I have two graphic cards asus gtx 750 ti 2gb and galaxy gtx 660 2gb both are working as intended both have fresh arctic mx-4 paste as temp on gtx 660 hits about 60c as the gtx 750 never hit above 50c. If the motherboard was dying there be signs of caps busted or leaking but theres nothing burnt on the board. Strange thing is why is pcie x4 1.1 working normal during games and stress testing when the pcie x8 and x16 is causing lockup during games and stress testing


----------



## infrared (Jan 31, 2018)

Okay, that's what I was getting at - is the issue still present with a different gpu - yes. CPU specific stress tests pass, RAM specific stress tests pass, all your settings are okay, so logically it does point towards the motherboard having a physical fault. It's very possible to degrade the northbridge with high voltage over time. I've had a couple of lga775 boards die from overclocking with no visible signs, so I wouldn't assume it's good from a visual inspection - Those are solid polymer caps anyway so they'd never bulge/leak, but bad caps shouldn't be an issue on this board.

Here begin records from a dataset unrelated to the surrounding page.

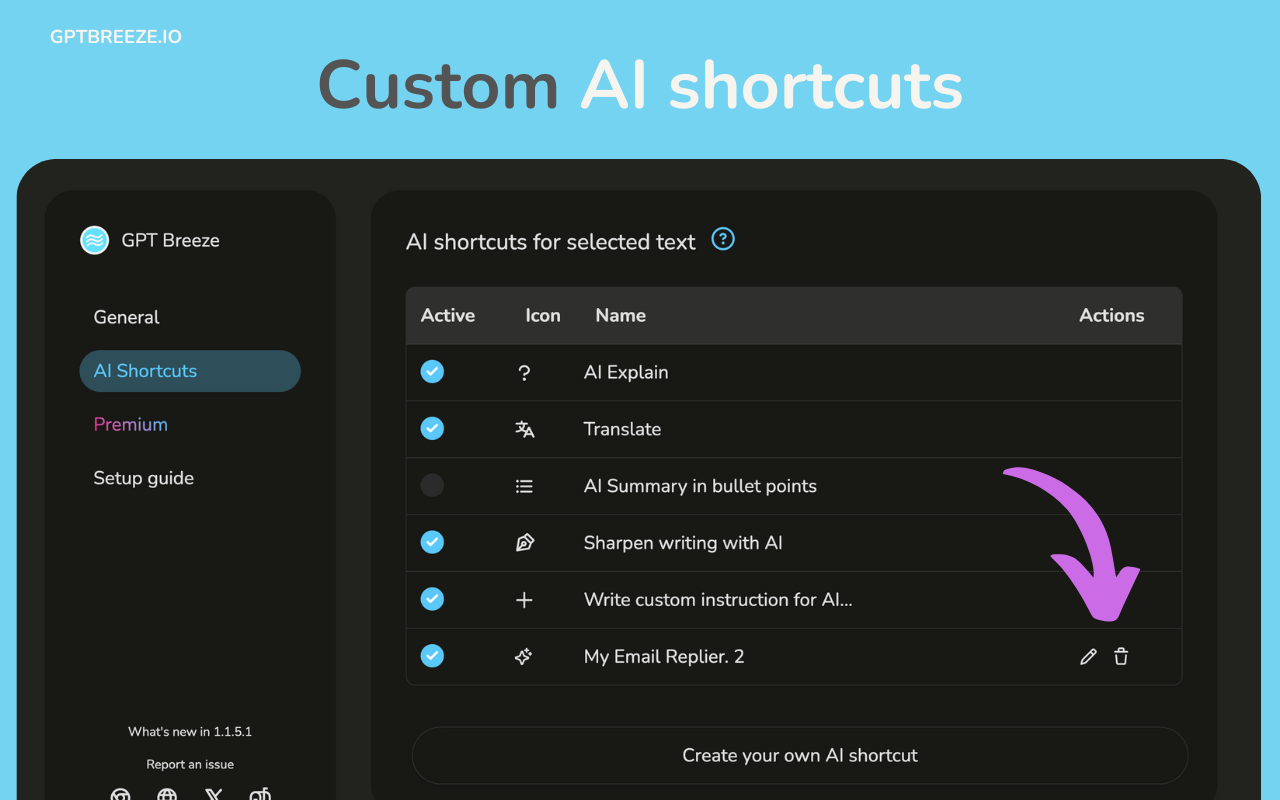
Task: Click the bullet list icon for AI Summary
Action: [x=524, y=485]
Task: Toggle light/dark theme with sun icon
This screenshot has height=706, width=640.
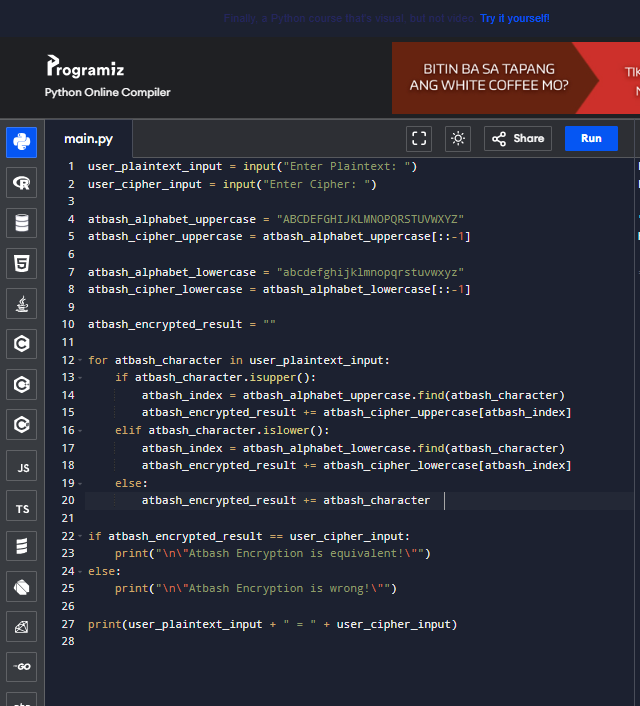Action: point(459,139)
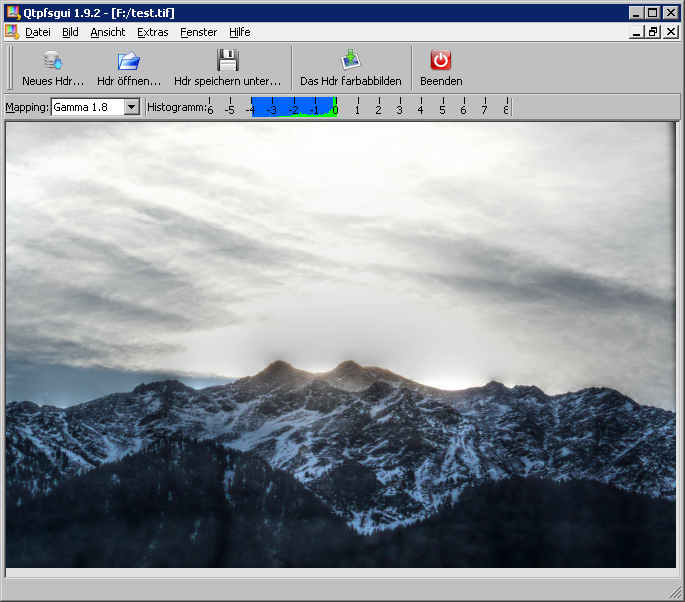The image size is (685, 602).
Task: Open the Extras menu
Action: [153, 32]
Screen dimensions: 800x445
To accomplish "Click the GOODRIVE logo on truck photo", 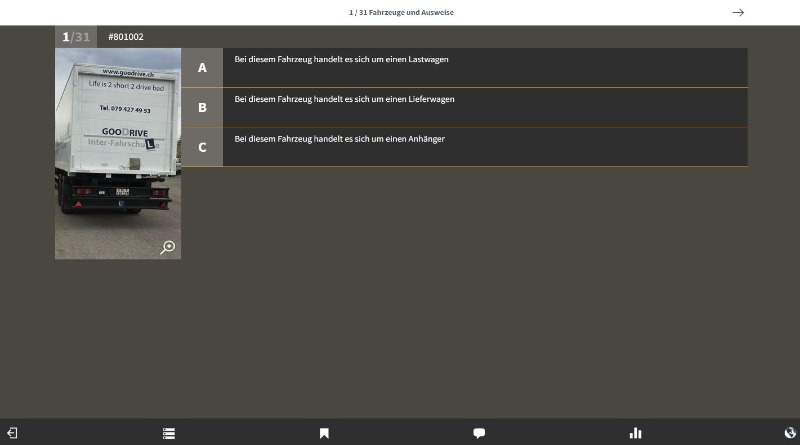I will pos(124,132).
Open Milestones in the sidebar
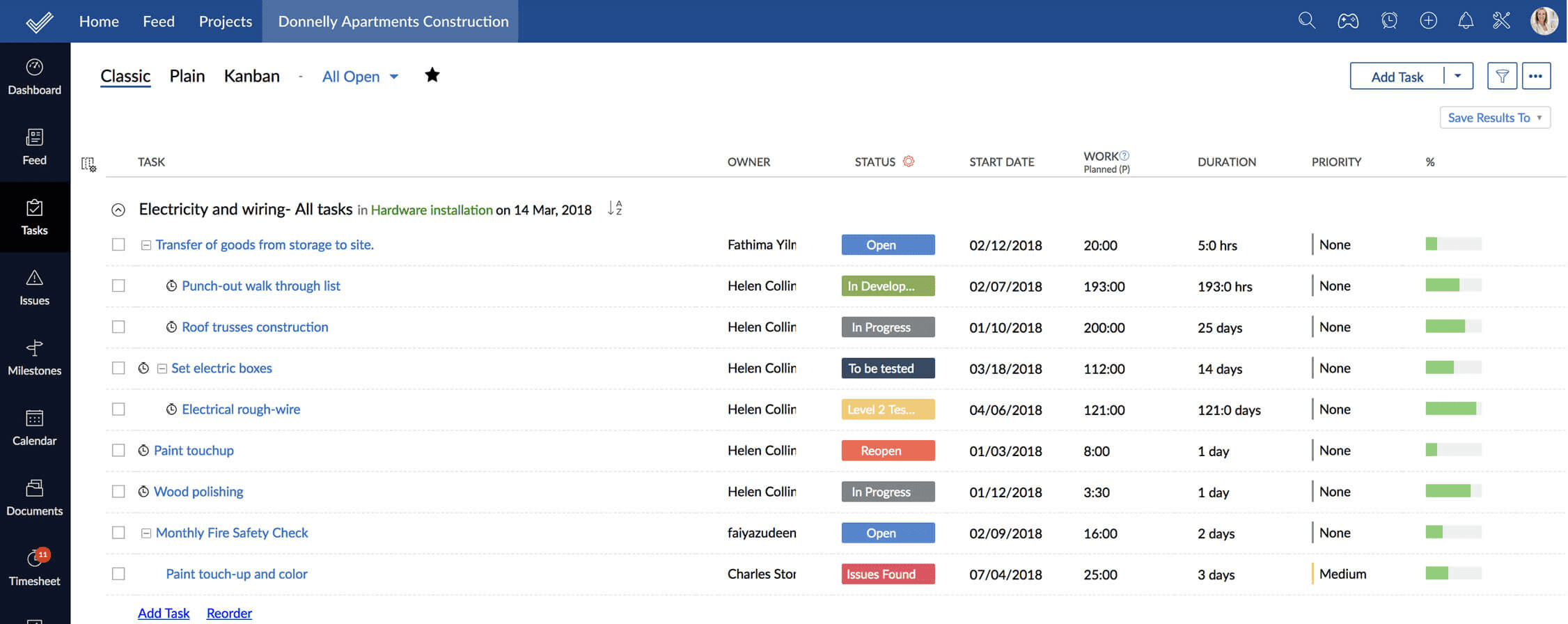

Just to recap because I think we started trying to figure this out in a different thread and I'm losing track of what's been done..
-you've tested the OS drive and confirmed it's good?
-tried re-installing the OS or tested while running off a different drive with fresh OS & drivers?
Those two should rule out data corruption.
-tested cpu with Prime95
-tested ram extensively lol
-tried different gpu
A bad psu wouldn't cause this funky pcie issue.

I'm out of ideas, without being able to test a different board you're gonna be grasping at straws with random settings that shouldn't need to be touched and most likely won't help.

I wouldn't normally make an offer like this, I can send you my P5Q Deluxe to test with. I'd prefer it back afterwards but if it works you could buy it off me.


----------



## Edwired (Jan 31, 2018)

I pretty much did all i can with the board. I have reinstalled the windows 10 three times in a space of 4 months ages ago. As the power supply is good as tested with a psu tester and dmm. As im from ireland dunno if that matters on shipping


----------



## infrared (Jan 31, 2018)

I'll figure out what postage would cost tomorrow and shoot you a PM


----------



## infrared (Feb 2, 2018)

Ahhhhh, bad news I'm afraid. I tested the board today and it's dead, I spent a few hours messing around with it and can't get any signs of life from it. I even took off all the heatsinks and went around the VRM sections with Iso and a brush because the thermal pads had gone a bit nasty, but still no boot. It worked a couple of months ago so I assumed it'd be good still, sorry about that.


----------



## Edwired (Feb 2, 2018)

Ah jeez nothing worse that asus p5q deluxe decided to committed death as it feels unloved ah it grand i have to endure the pain for gaming on pcie x4 lane. I may have to fiddle with the vsync on each games to settle the screen tearing as in firefox i get tearing if the vsync is on or adaptive. But dont get tearing if vsync is half refresh rate


----------



## Edwired (Mar 8, 2018)

hi everyone i having a major issue with the asus p5q premium which keeps freezing as the bios is not adjusting to the ram timing correctly. i had to input the timing to 5-6-6-18 manually to post this image to find help as im not 100% sure how to set timing to get the system to stop hanging when i am gaming or stressing the gpu. As the power supply is Antec HCG850m is checked out fine.
According to the bios stated timing
TCL - 5 = manual
TRCD -6 = manual
TRP - 6 = manual
TRAS - 18 = manual
TRRD - 3 = auto
TRFC - 55 = manual
TWR - 6 = auto
TRTP - 3 = auto
TRTW - 7 = auto
TWTR_S - 3 = auto
TWTR_D - 5 = auto
TRTR_S - 4 = auto
TRTR_D - 5 = auto
TWTW_S - 4 = auto
TWTW_D - 7 = auto
TWTPD - 14 = auto
TRTPD - 5 =auto
TPTPD - 1 =auto
TAPTAD - 7 = auto
TAPTRD - 7 = auto
Ai Transaction Booster - 10 = auto
Ram voltage is 2.18v in bios = digital multimeter reads 2.10v on the motherboard.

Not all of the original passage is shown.